La elaboración de los altares de muertos con sus diferentes niveles ofrece, entre gran variedad de objetos, los sabores, platillos predilectos y bebidas de los que ya descansaron. 

De todos los significados especiales de esta celebración es de festejarse lo que a mi juicio hace que la Comida de Animas sea tan especial: la convivencia familiar.
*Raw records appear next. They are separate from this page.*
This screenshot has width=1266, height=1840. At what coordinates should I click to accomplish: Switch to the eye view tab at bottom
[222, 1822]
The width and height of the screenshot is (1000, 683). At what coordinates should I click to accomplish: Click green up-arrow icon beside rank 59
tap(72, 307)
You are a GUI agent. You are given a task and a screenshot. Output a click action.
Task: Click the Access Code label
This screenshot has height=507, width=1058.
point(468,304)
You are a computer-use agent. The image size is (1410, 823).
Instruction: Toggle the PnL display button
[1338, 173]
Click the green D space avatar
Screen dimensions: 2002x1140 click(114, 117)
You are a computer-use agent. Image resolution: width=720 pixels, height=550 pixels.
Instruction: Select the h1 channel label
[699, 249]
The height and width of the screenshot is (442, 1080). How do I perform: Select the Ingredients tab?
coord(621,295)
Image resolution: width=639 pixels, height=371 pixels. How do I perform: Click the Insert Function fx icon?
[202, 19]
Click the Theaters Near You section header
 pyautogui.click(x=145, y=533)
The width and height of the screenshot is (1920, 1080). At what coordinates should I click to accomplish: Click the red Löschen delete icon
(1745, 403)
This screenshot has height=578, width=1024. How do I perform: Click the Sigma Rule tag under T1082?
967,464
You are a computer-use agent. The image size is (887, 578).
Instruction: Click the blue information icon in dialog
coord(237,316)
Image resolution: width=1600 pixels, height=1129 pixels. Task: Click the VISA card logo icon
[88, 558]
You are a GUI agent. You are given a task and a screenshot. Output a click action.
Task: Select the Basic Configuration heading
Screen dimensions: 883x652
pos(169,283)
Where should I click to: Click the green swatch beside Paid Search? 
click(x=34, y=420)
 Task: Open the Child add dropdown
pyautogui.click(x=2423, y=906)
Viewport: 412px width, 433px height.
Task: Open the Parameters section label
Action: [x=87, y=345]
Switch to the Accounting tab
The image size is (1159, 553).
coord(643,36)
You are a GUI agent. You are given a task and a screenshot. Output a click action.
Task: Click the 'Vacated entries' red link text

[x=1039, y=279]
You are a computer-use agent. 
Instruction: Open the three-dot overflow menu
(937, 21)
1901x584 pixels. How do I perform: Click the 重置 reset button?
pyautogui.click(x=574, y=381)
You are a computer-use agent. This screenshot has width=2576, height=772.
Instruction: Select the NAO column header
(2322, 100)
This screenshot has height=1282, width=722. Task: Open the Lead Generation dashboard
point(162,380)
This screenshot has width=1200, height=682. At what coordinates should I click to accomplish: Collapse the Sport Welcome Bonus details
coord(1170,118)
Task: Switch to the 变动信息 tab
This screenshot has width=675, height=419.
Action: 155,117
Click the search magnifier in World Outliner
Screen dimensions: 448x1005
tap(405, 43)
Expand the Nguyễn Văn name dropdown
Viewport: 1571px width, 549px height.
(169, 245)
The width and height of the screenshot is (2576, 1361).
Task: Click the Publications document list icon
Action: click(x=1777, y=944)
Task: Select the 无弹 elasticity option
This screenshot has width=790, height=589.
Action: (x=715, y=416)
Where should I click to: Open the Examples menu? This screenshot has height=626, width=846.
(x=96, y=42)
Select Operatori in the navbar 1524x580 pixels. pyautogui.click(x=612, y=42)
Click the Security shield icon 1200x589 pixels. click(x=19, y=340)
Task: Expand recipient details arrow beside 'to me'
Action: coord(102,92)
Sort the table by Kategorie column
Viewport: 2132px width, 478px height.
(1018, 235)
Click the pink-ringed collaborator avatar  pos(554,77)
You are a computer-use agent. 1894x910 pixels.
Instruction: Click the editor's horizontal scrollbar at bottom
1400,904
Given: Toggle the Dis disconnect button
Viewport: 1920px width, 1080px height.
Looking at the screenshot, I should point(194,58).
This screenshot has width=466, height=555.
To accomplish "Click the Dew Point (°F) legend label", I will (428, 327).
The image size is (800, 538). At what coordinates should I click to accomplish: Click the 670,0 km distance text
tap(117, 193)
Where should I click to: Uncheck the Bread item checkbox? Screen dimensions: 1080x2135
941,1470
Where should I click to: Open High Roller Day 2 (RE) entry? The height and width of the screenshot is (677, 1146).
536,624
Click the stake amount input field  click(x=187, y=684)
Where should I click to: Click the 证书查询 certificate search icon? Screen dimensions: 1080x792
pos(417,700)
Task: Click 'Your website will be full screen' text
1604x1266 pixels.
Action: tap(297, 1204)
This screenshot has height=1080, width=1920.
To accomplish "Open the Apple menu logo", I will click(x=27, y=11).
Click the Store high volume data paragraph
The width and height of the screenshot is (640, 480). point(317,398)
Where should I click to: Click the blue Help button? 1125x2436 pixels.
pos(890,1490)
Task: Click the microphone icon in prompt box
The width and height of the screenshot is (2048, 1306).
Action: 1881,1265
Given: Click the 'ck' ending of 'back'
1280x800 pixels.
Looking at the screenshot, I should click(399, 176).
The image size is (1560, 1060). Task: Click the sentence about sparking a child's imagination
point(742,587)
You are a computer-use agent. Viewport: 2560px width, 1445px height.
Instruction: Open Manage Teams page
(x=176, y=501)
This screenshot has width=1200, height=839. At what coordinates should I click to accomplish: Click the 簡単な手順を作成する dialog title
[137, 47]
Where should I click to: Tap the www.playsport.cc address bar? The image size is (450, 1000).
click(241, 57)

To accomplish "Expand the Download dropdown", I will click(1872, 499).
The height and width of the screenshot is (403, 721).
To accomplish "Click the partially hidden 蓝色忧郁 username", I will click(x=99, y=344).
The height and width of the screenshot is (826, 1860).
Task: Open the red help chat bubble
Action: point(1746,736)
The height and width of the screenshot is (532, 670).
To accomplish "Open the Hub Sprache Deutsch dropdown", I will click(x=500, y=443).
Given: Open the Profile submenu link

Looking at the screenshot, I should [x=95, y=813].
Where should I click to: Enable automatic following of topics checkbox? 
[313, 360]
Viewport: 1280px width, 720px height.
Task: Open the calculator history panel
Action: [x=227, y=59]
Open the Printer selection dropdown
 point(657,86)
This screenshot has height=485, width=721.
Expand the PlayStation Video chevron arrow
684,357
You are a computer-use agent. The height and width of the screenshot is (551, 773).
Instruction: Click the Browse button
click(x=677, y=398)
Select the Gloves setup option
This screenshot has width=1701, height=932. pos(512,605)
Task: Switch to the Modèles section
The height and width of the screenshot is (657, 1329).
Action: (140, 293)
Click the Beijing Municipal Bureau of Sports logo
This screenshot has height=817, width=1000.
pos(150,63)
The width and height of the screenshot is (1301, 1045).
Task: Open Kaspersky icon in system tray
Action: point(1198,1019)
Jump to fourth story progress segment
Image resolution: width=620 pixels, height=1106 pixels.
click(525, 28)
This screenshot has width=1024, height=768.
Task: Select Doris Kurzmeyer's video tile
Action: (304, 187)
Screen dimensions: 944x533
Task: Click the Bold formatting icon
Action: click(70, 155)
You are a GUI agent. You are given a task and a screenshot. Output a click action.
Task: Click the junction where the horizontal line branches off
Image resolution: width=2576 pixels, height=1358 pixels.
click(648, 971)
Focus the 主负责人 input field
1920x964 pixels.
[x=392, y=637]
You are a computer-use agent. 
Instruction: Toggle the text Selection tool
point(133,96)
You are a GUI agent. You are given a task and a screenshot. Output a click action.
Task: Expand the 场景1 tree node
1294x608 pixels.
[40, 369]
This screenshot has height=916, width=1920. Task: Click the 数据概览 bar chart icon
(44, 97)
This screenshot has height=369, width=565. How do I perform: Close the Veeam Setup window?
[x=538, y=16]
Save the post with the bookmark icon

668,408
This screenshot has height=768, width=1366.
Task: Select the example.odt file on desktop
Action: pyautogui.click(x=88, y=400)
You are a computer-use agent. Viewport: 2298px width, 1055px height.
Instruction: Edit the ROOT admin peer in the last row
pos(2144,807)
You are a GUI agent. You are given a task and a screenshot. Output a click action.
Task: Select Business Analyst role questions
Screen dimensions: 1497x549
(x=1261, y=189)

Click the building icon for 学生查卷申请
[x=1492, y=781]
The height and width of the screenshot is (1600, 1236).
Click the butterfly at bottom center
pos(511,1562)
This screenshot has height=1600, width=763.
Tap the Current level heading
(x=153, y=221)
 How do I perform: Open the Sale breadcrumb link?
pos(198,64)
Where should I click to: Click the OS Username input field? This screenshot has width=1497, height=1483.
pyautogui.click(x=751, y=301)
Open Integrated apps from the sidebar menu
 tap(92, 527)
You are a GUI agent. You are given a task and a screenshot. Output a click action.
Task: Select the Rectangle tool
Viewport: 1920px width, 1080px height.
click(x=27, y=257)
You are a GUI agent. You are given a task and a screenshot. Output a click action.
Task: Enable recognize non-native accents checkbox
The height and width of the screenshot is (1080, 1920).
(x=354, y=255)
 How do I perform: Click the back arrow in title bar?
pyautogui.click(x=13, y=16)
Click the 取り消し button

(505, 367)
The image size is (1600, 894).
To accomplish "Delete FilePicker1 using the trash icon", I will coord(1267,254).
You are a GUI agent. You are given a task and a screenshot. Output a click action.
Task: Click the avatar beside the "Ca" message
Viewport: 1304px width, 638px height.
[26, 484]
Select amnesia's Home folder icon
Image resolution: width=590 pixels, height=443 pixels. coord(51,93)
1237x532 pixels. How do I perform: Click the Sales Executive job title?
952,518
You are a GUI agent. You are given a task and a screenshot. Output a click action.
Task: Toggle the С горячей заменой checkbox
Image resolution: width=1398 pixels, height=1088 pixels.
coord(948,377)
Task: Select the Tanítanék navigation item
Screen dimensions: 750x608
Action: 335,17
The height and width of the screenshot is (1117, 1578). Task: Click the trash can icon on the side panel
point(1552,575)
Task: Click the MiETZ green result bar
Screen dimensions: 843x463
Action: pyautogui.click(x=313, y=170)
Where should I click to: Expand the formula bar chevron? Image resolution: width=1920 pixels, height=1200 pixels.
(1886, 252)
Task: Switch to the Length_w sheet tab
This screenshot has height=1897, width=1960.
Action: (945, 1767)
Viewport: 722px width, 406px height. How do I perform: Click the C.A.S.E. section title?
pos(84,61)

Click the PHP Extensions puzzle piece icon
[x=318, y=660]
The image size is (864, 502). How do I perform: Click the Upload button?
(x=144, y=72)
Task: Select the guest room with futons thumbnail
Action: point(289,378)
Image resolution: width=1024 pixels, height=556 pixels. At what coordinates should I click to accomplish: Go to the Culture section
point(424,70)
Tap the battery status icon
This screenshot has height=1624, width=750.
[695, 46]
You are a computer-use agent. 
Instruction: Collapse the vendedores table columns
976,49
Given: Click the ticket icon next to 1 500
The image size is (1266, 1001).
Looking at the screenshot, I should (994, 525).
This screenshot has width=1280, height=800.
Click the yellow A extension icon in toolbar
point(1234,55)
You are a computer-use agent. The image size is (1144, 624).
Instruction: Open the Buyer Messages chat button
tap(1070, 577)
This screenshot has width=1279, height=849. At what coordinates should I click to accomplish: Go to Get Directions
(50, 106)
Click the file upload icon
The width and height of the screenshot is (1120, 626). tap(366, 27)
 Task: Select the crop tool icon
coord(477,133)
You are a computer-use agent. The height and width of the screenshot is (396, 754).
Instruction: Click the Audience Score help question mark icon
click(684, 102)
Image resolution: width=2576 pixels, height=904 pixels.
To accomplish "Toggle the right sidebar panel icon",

Posiblemente solo tenga parangón la Navidad en reunir a miembros de las familias a colaborar en la cantidad de menesteres desde el 31 de octubre hasta el dos de noviembre.

En la zona rural yucateca es común ver a las chichíes dictando las instrucciones para tener listos los anticipados mucbil pollos.  Los parientes, una vez instalados alrededor de  la mesa, acompañados de chocolate caliente, en fraterna convivencia, platican y reseñan anécdotas y recuerdos de los que los antecedieron en esta vida terrena. 

De ese modo, se refuerza el significado de clan y el agasajo sirve de festejo para pasarla juntos en solemne celebración, sin que por eso falten detalles curiosos o simpáticos de las andanzas de algún predecesor.

Esta tradición anuda el sentimiento de pertenencia y la hace inmune a otras tradiciones foráneas que también se presentan en Yucatán en estos días. El “jaloguin”, digan lo que digan, solo es motivo para echar desmadre, porque ningún joven o adulto le da la menor importancia como no sea el motivo para disfrazarse, tomar los tragos y vacilar el punto el 31 de octubre en la noche. 

Costumbre citadina, posiblemente única de Mérida por los grandes almacenes y supermercados que atienden la instrucción de su casa matriz para desplazar tal cantidad de desfiguros. 

Sin duda es loable defender nuestras costumbres y hacer extensión del importante simbolismo del Hanal Pixán, especialmente en escuelas y centros culturales. 

Sin embargo, en una población acostumbrada a disfrutar cada año el  carnaval tan concurrido que se avecina, en el que algunos ciudadanos se oculten una noche bajo una máscara de murciélago o calabaza y le den vuelo a la hilacha, quizá no sea tan extraño como pareciera. Vaya biem.